Let \(X, Y\subset \mathbb{P}^n\) be varieties. The Hadamard product of \(X\) and \(Y\) inside \(\mathbb{P}^n\) is the closure inside \(\mathbb{P}^n\) of the rational map \(X\times Y\dashrightarrow \mathbb{P}^n\) defined by the formula \(([x_0:\dots :x_n],[y_0:\dots: y_n])\mapsto [x_0y_0:\dots:x_ny_n]\), with \([x_0:\dots :x_n]\in X\) and \([y_0:\dots:y_n]\in Y\) ([J. Kileel et al., Found. Comput. Math. 18, No. 4, 1043–1071 (2018; Zbl 1408.14191)]).

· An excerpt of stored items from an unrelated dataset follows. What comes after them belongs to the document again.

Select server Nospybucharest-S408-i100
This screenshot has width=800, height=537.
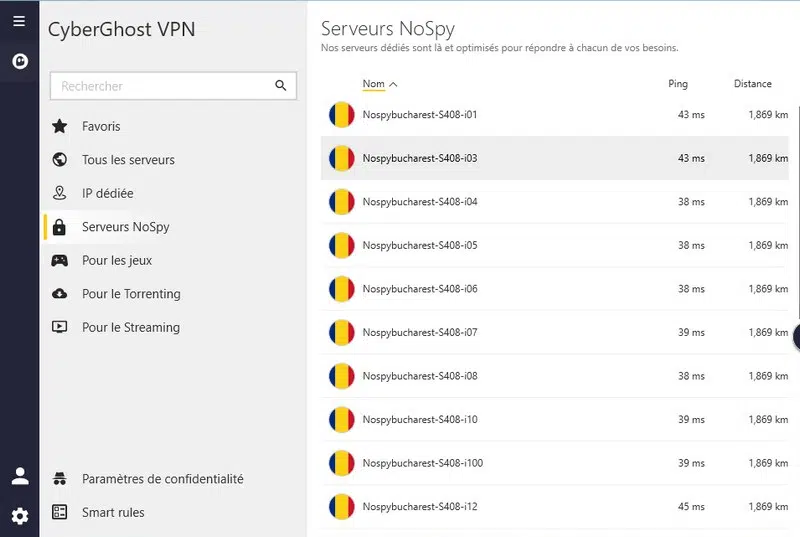click(x=422, y=463)
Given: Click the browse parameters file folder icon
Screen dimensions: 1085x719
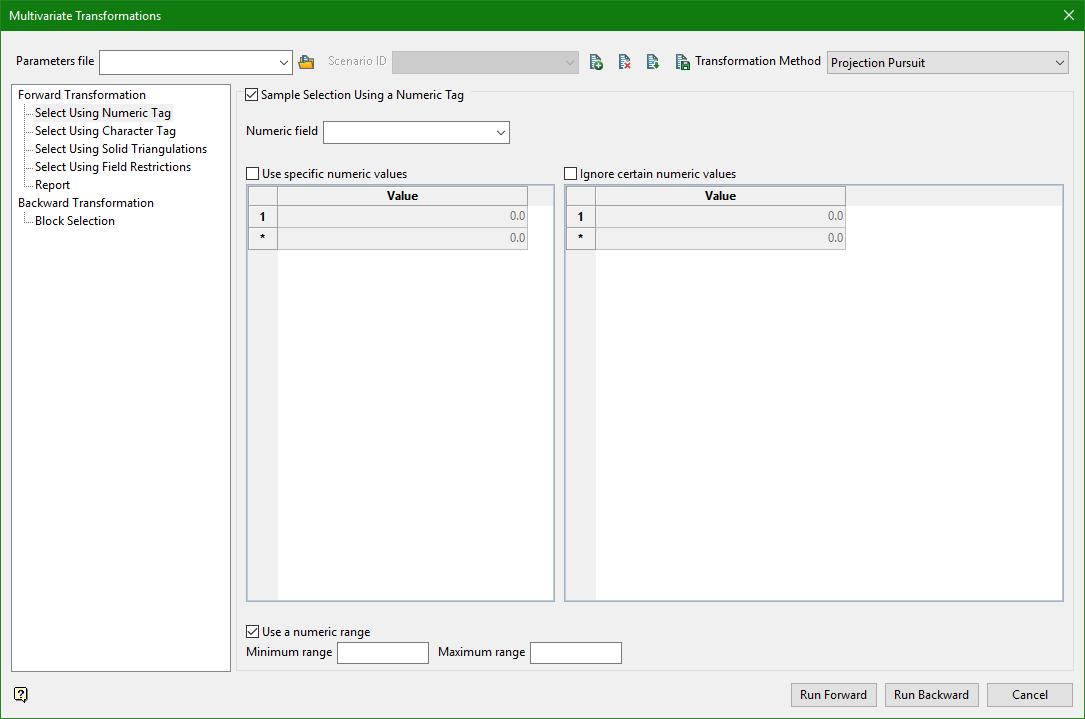Looking at the screenshot, I should (307, 62).
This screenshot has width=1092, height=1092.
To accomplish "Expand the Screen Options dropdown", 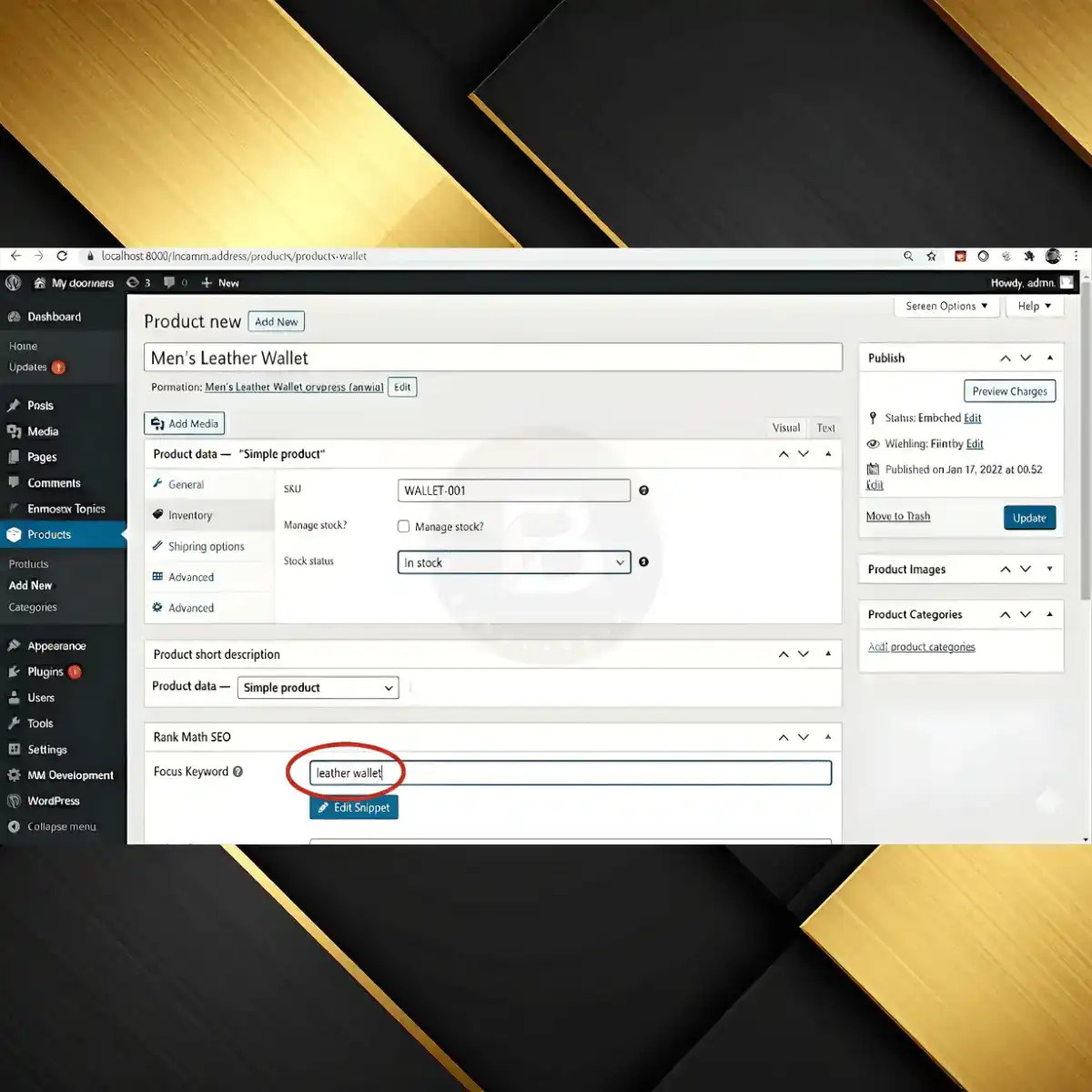I will (945, 307).
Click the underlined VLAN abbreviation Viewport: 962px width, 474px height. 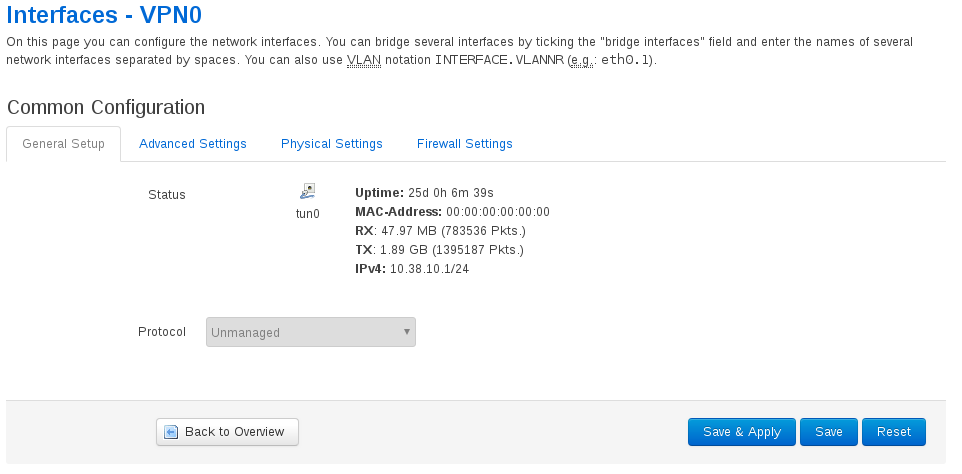click(x=363, y=60)
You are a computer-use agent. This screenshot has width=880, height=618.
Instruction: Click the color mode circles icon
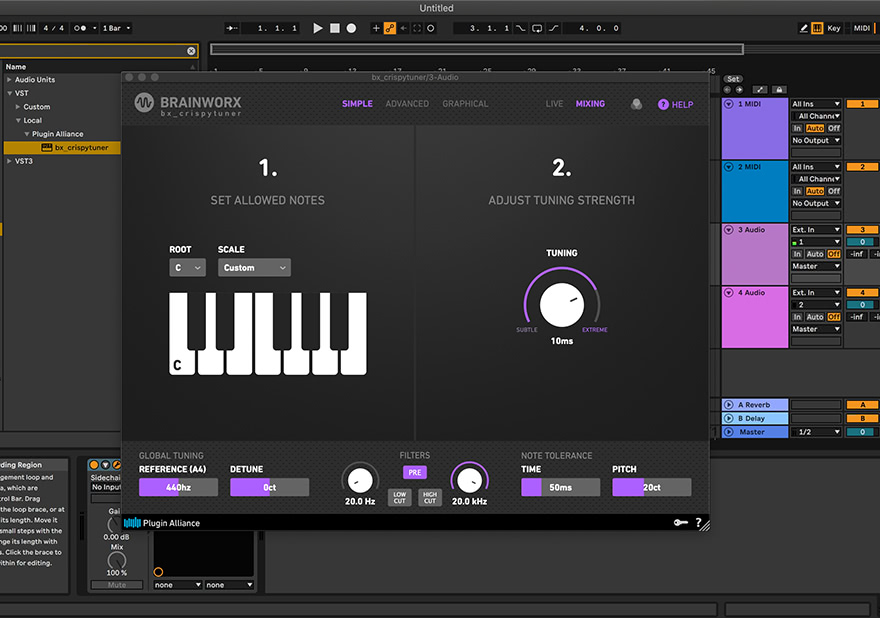[636, 104]
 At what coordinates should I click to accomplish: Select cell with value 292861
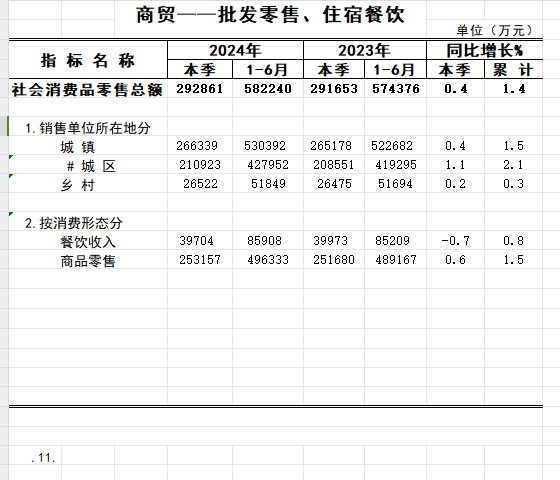tap(200, 89)
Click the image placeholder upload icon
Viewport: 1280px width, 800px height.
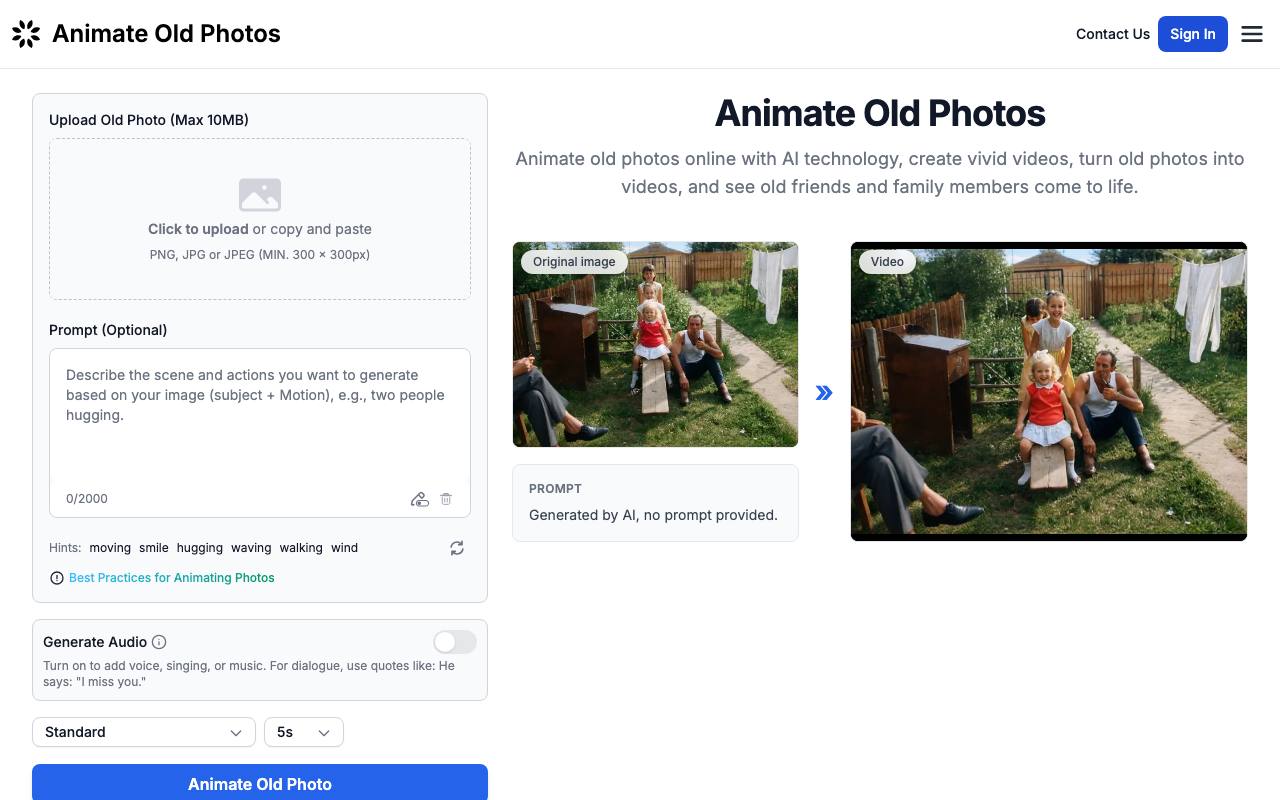click(x=260, y=194)
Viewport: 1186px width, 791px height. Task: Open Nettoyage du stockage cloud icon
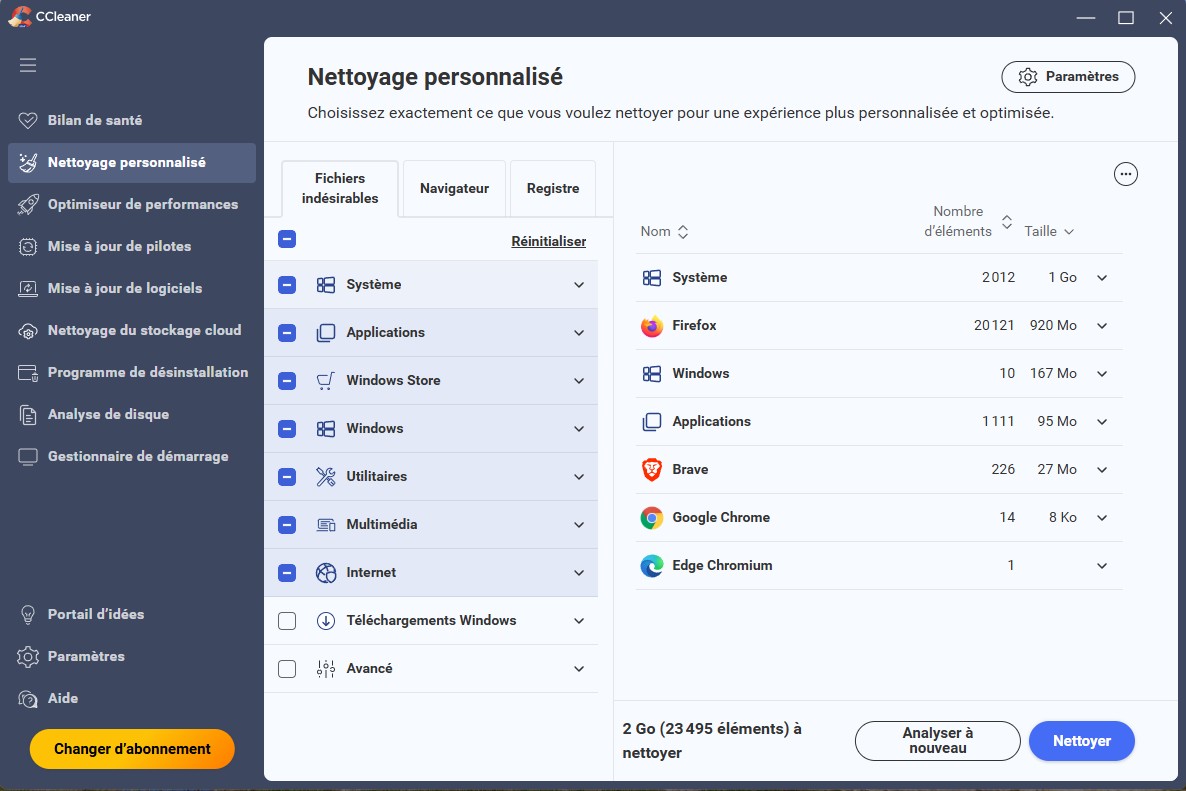(28, 330)
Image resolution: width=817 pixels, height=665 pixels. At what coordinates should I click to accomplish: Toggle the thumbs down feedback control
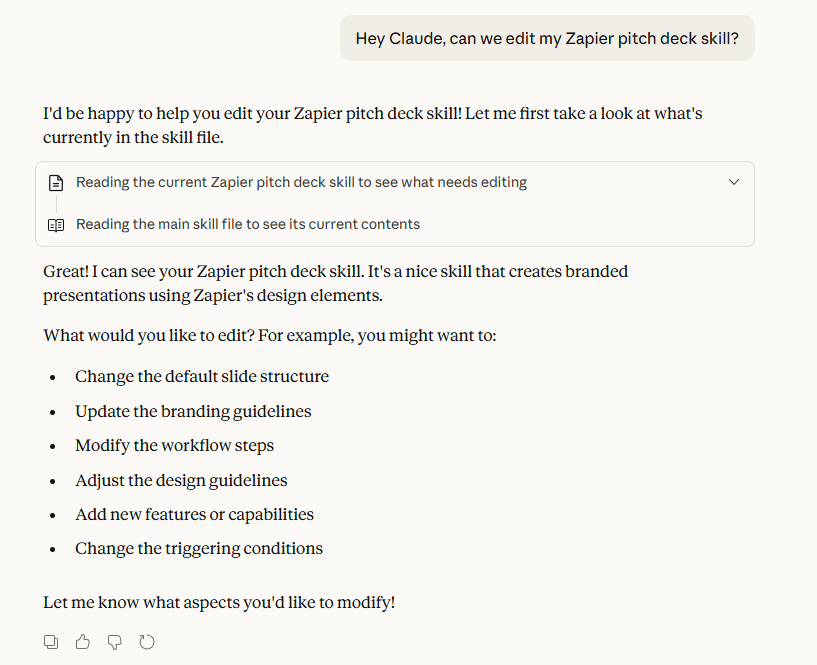click(114, 641)
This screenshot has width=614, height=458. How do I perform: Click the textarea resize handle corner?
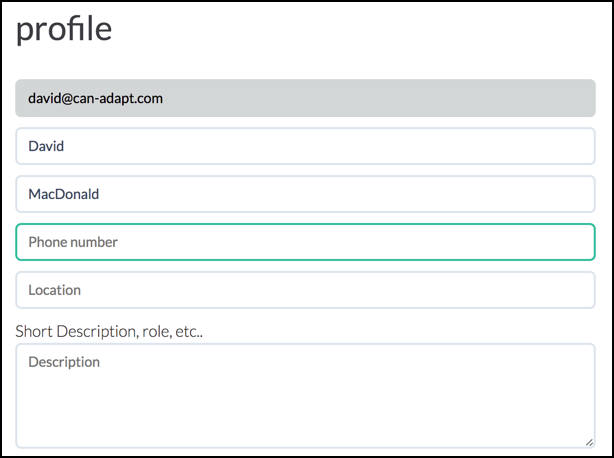pyautogui.click(x=590, y=441)
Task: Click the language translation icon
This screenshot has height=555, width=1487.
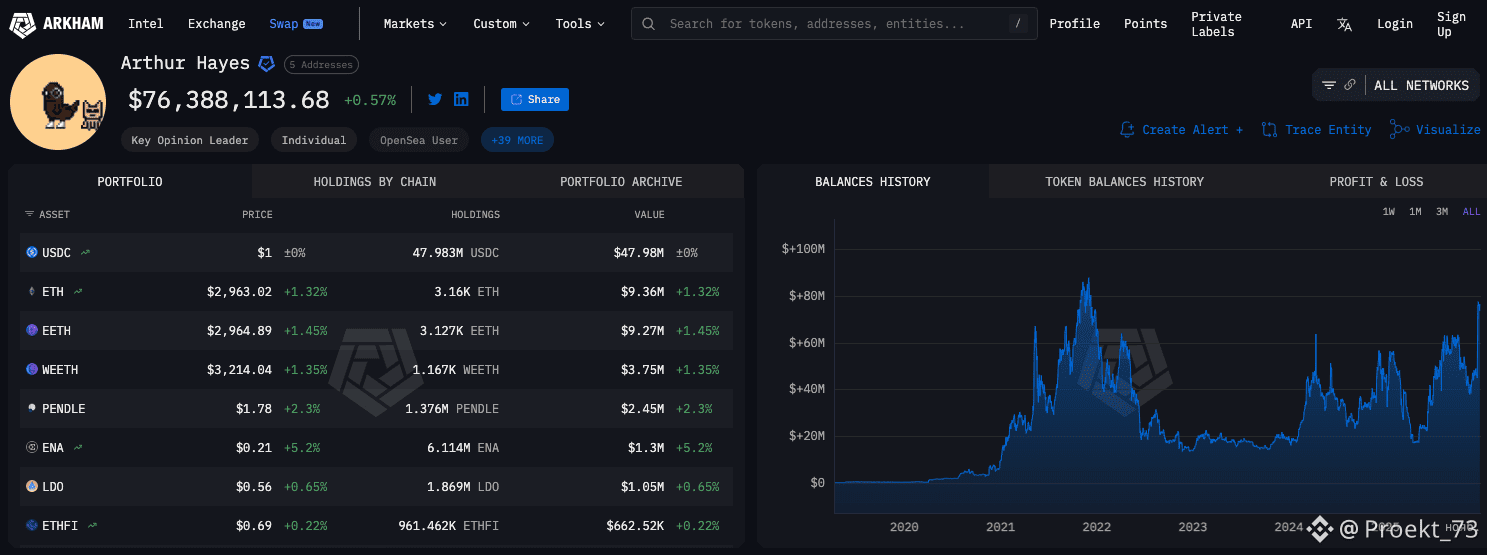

The authors use the Hadamard product to construct certain \(\ast\)-configuration of codimension \(c\) linear subspaces of \(\mathbb {P}^n\), generalizing the case \(n=c=2\) done in [C. Bocci et al., J. Algebra 448, 595–617 (2016; Zbl 1387.14151)]. Then they classify all \(\star\)-configurations which may be obtained using Hadamard products.

MSC:

14M99 Special varieties
14T05 Tropical geometry (MSC2010)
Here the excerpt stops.